Recast the stretch from the line containing "is (1214, 499)." through the end of the rows as a numbered list, leaving out blank lines and pictures.

----- THE DATA

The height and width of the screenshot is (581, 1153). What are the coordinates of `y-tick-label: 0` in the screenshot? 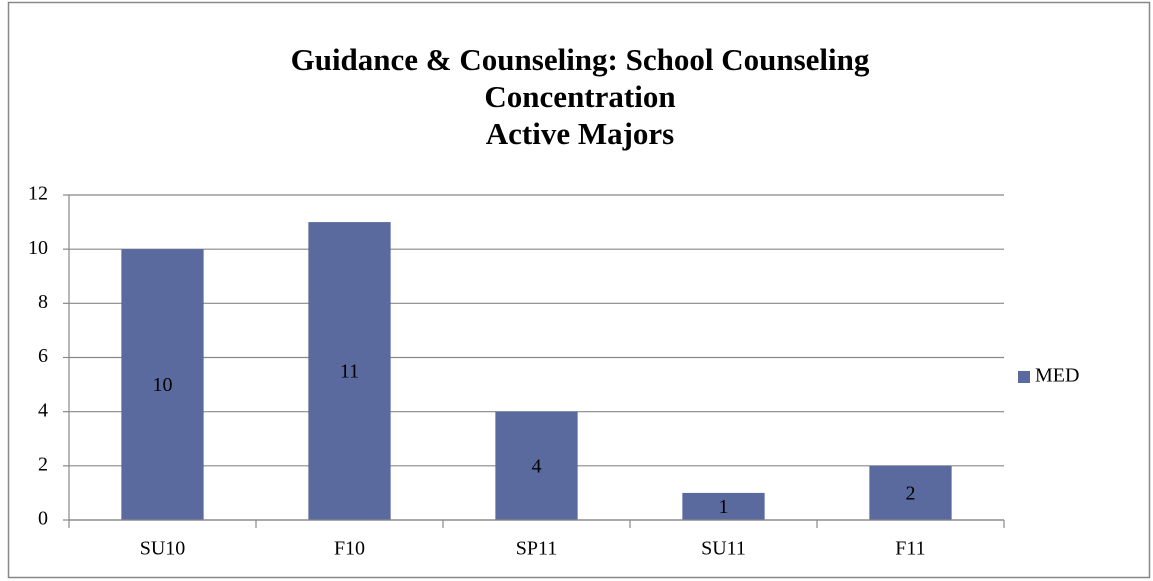 It's located at (43, 519).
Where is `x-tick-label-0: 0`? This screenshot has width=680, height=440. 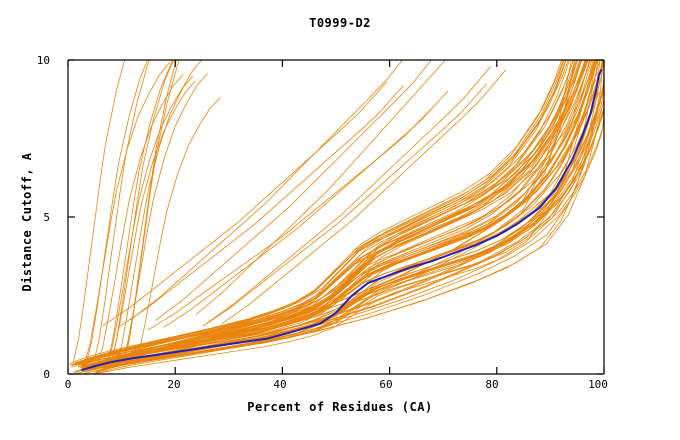 x-tick-label-0: 0 is located at coordinates (68, 384).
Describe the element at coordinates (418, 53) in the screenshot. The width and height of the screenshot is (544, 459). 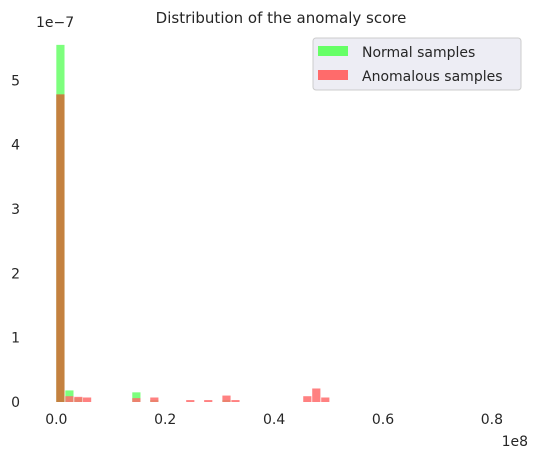
I see `legend-label-normal: Normal samples` at that location.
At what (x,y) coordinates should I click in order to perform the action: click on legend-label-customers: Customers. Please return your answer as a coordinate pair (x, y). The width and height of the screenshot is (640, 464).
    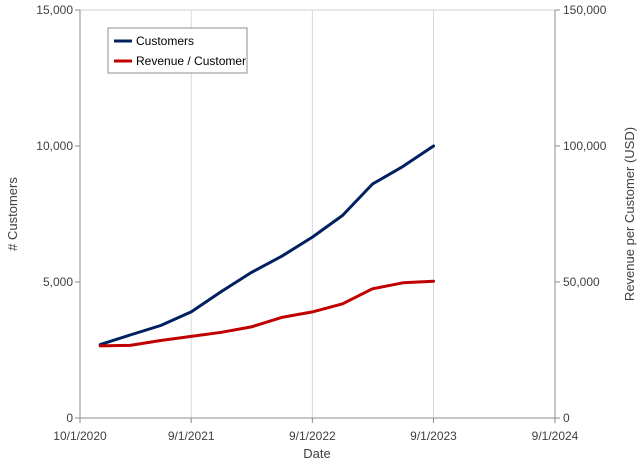
    Looking at the image, I should click on (165, 41).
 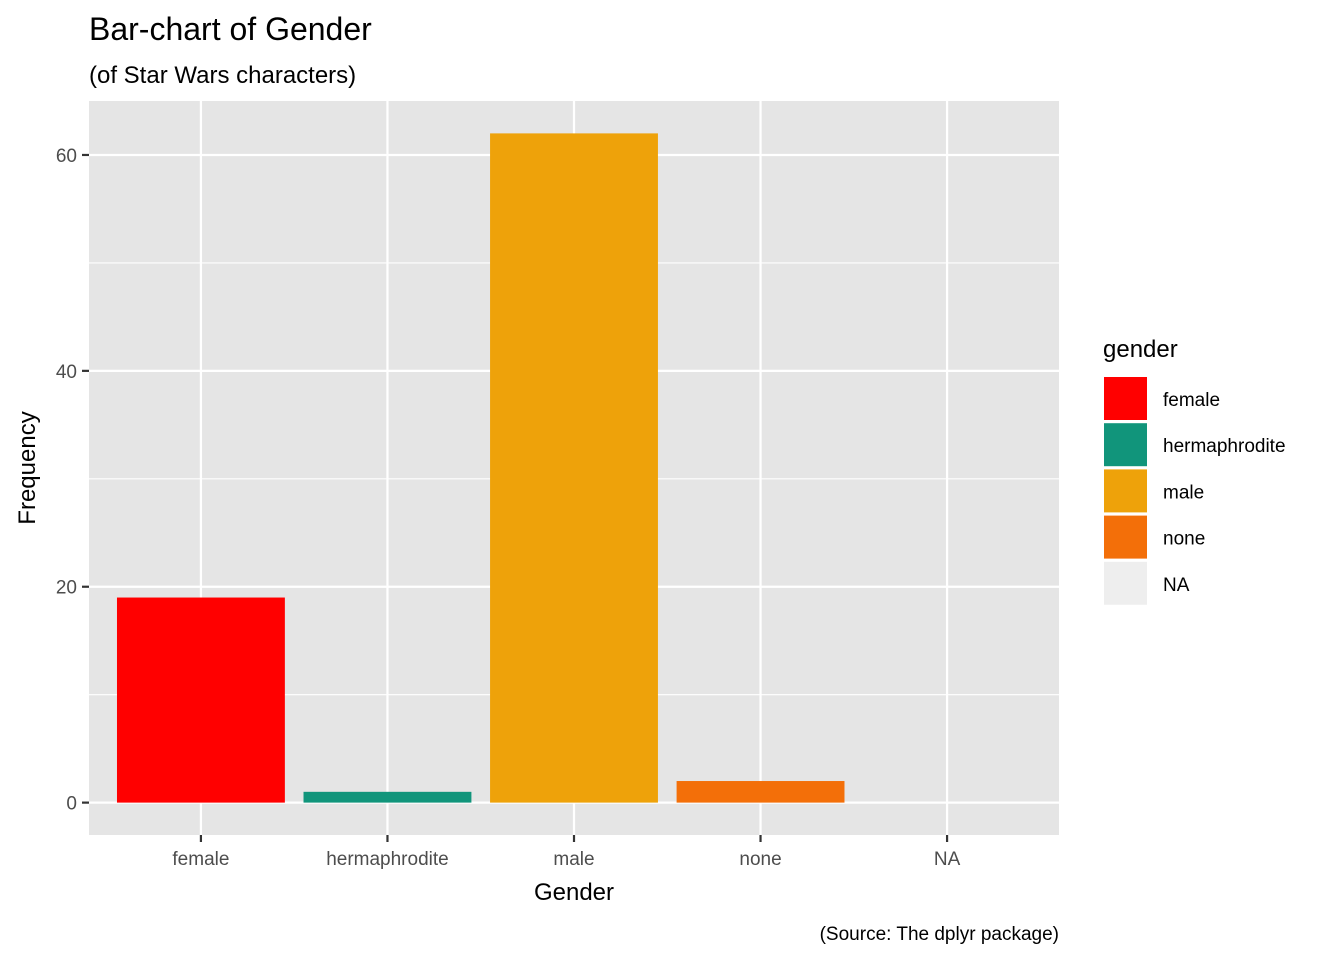 I want to click on bar-hermaphrodite, so click(x=388, y=797).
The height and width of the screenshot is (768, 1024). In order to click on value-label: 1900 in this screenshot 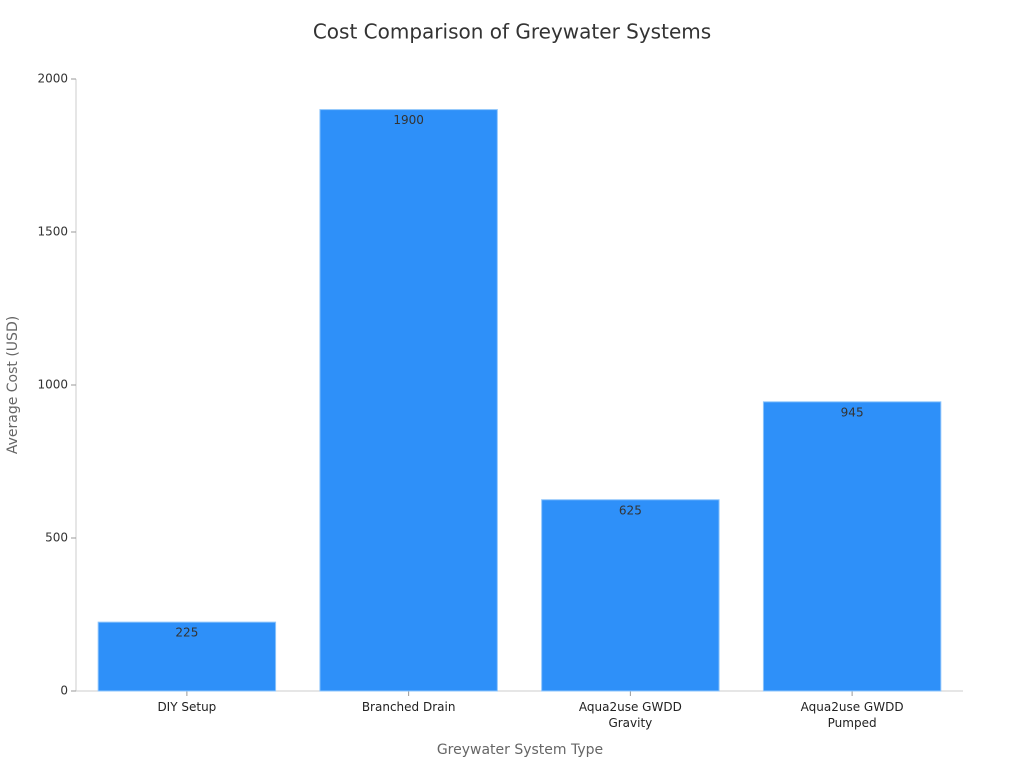, I will do `click(408, 120)`.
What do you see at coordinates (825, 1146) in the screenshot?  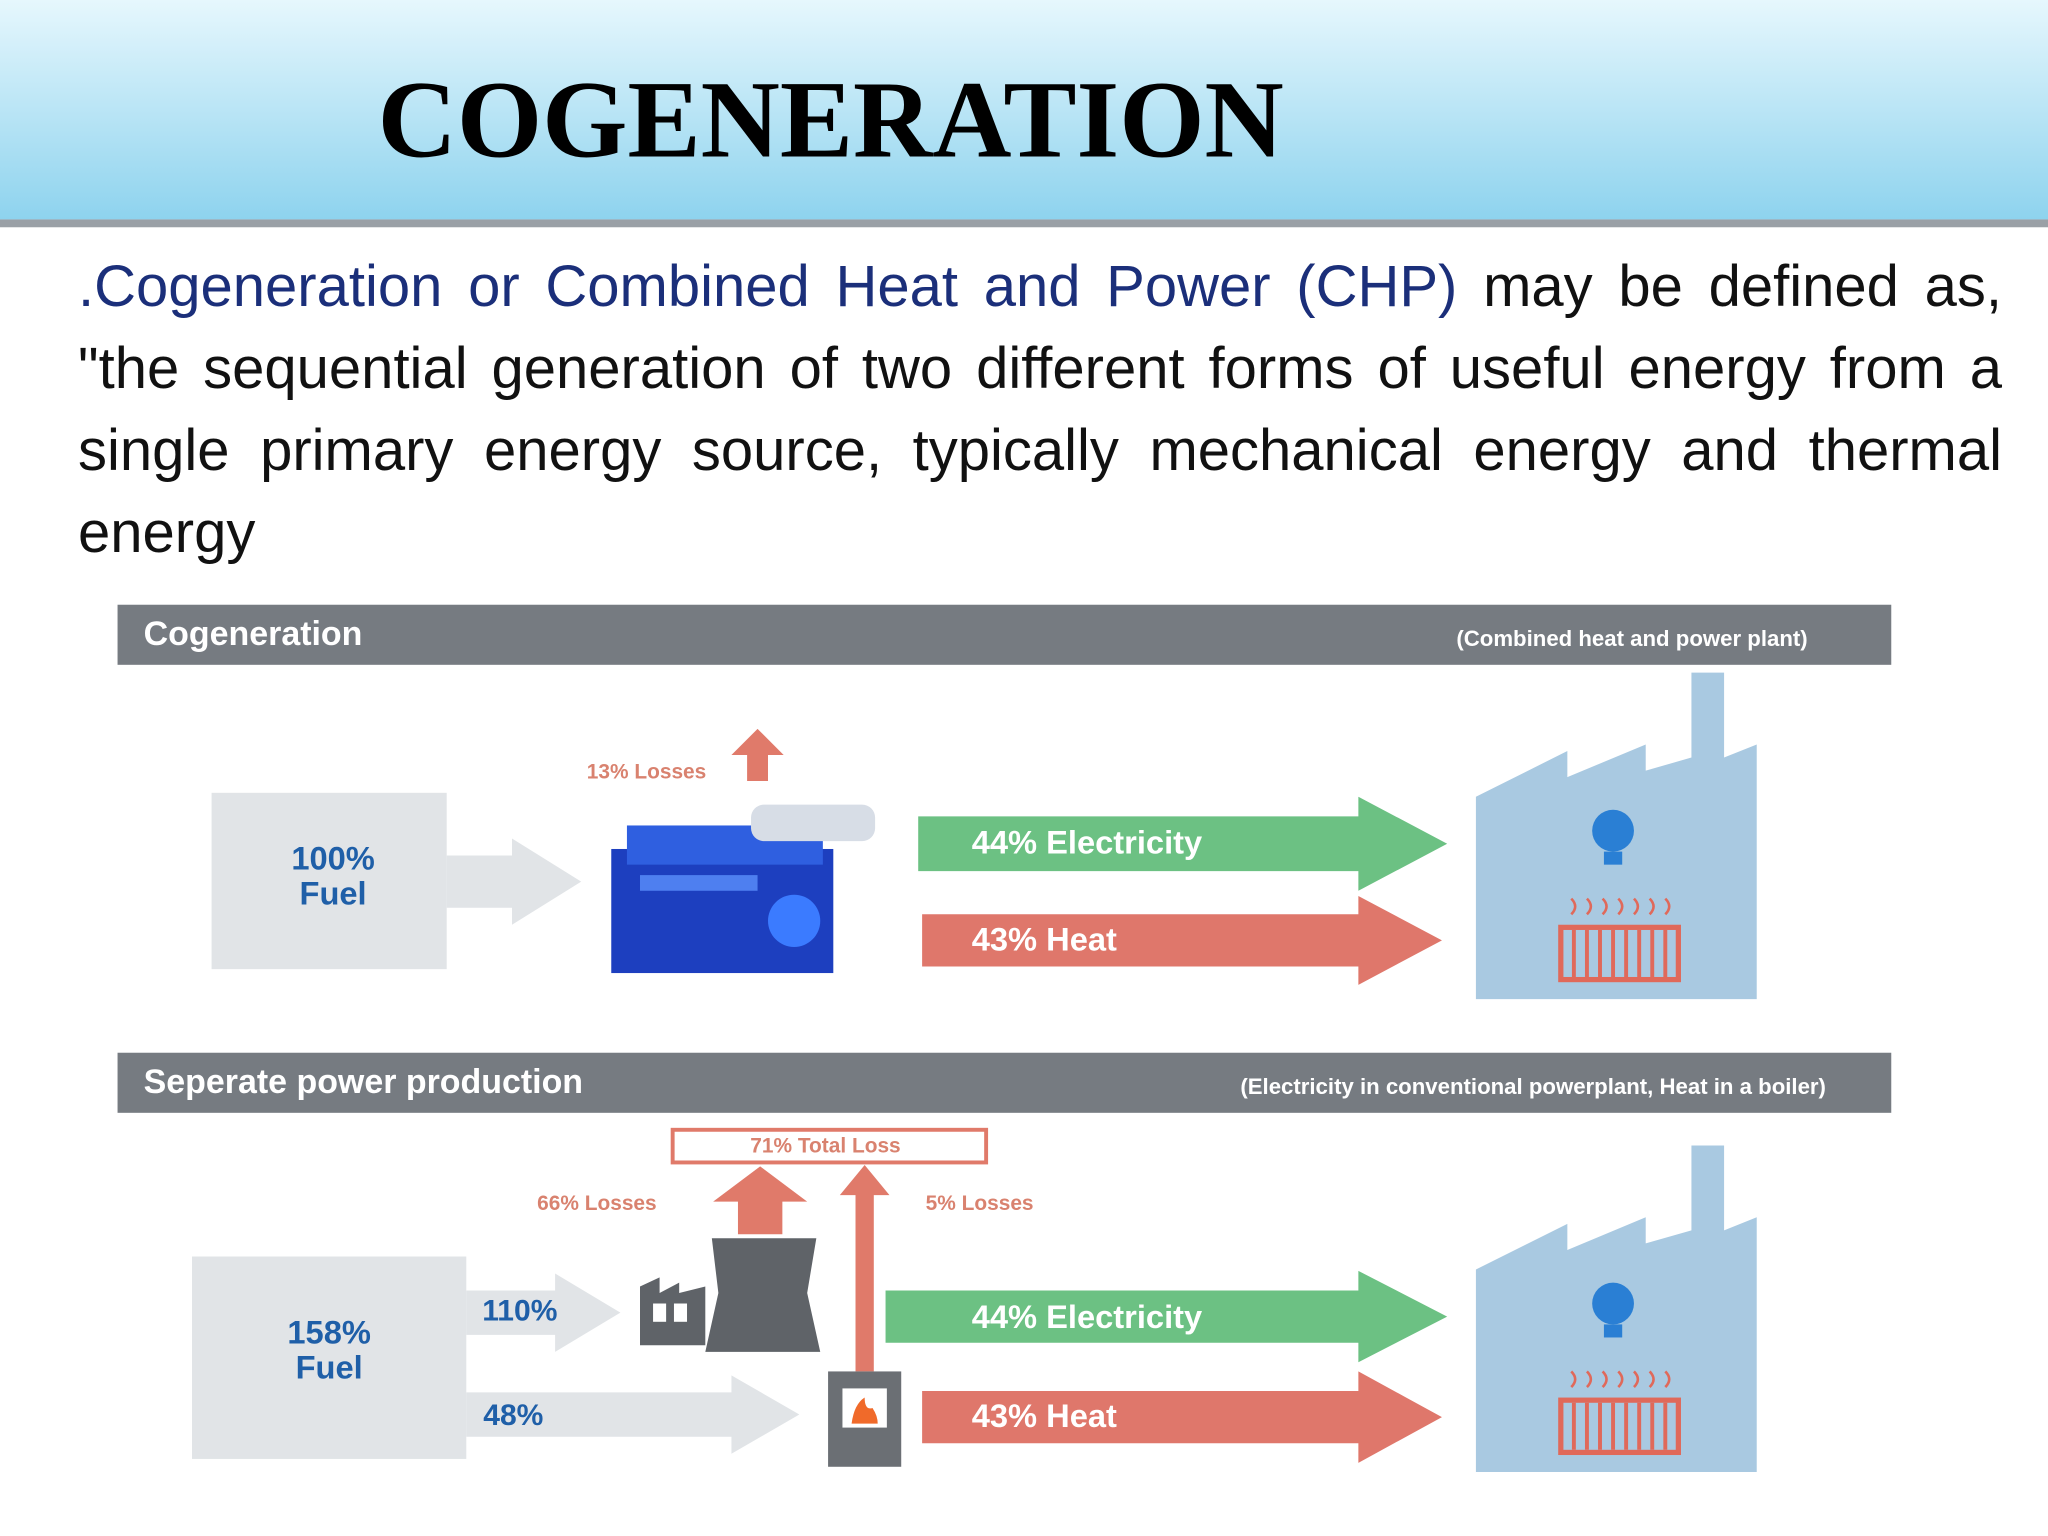 I see `total-loss-label: 71% Total Loss` at bounding box center [825, 1146].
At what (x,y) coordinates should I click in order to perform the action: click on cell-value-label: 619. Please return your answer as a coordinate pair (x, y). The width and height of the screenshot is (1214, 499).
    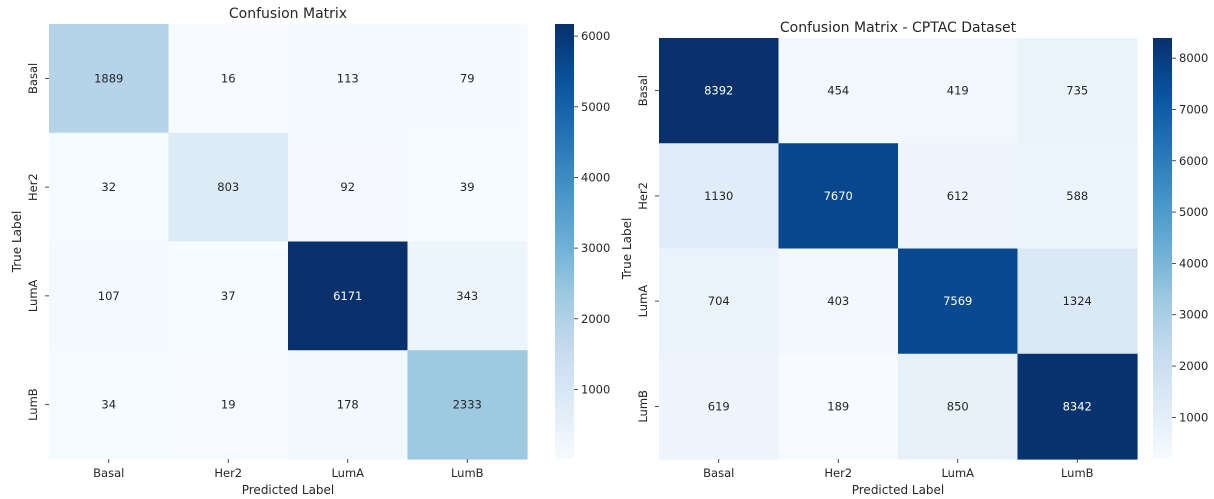
    Looking at the image, I should click on (719, 406).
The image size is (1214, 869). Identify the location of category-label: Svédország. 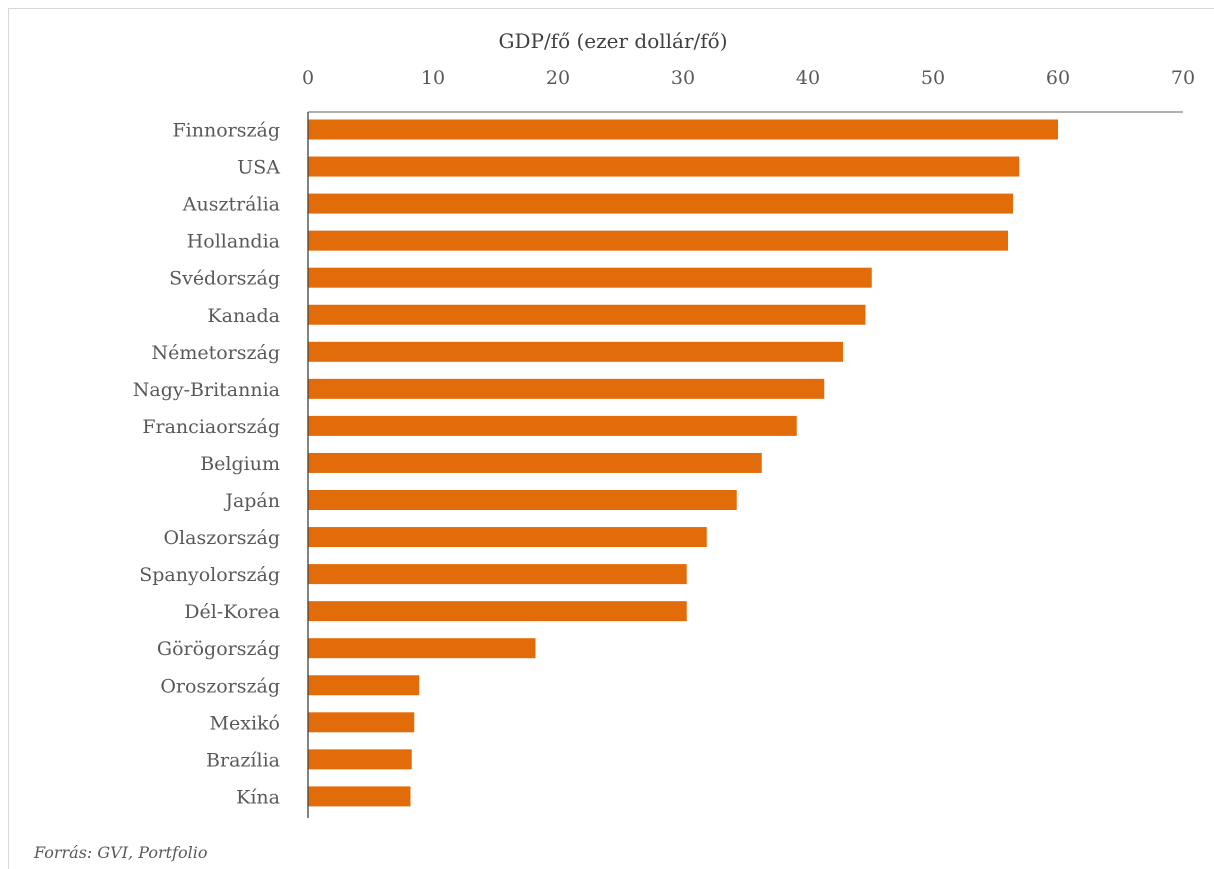
(224, 279).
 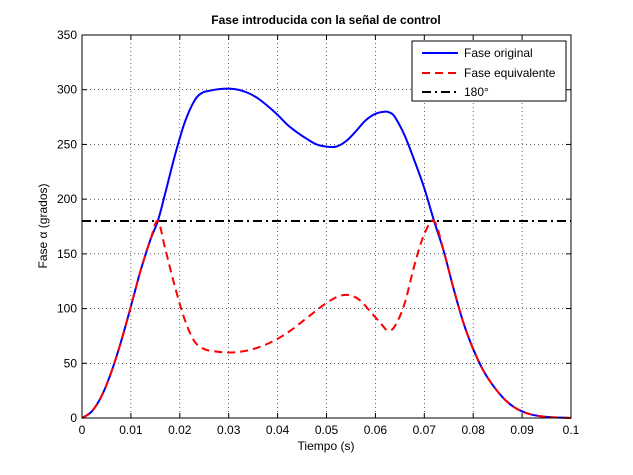 I want to click on y-tick-label: 200, so click(x=67, y=199).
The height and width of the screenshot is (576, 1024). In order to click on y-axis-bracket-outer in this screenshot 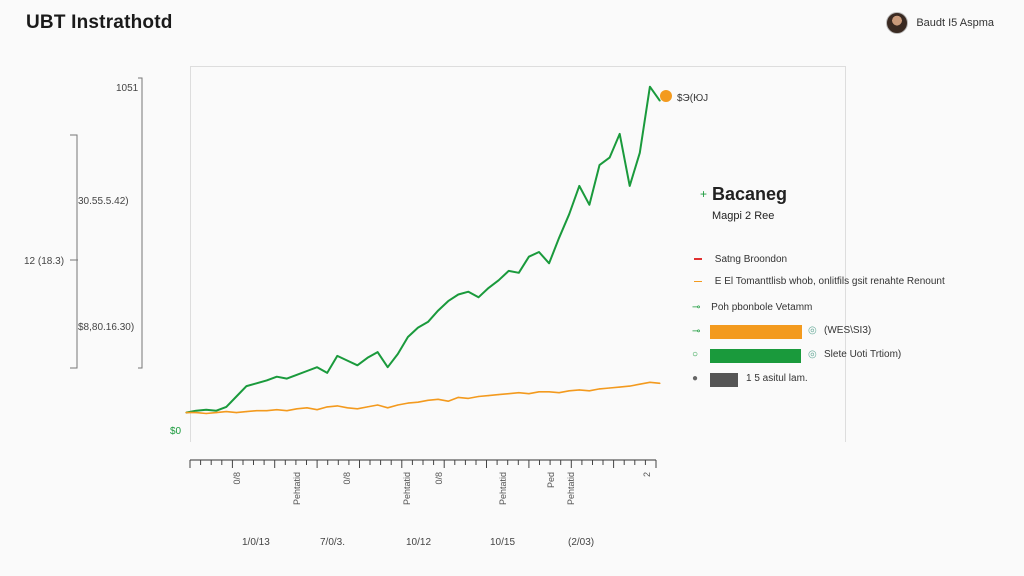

----------

▶ [RESULT]:
1. At what (x,y) coordinates should I click in order to perform the action: click on cell-value-label: 619. Please return your answer as a coordinate pair (x, y). The width and height of the screenshot is (1214, 499).
2.     Looking at the image, I should click on (719, 406).
3. The image size is (1214, 869). Identify the location of category-label: Svédország. 
4. (224, 279).
5.   I want to click on y-tick-label: 200, so click(x=67, y=199).
6. The height and width of the screenshot is (576, 1024). In order to click on y-axis-bracket-outer in this screenshot 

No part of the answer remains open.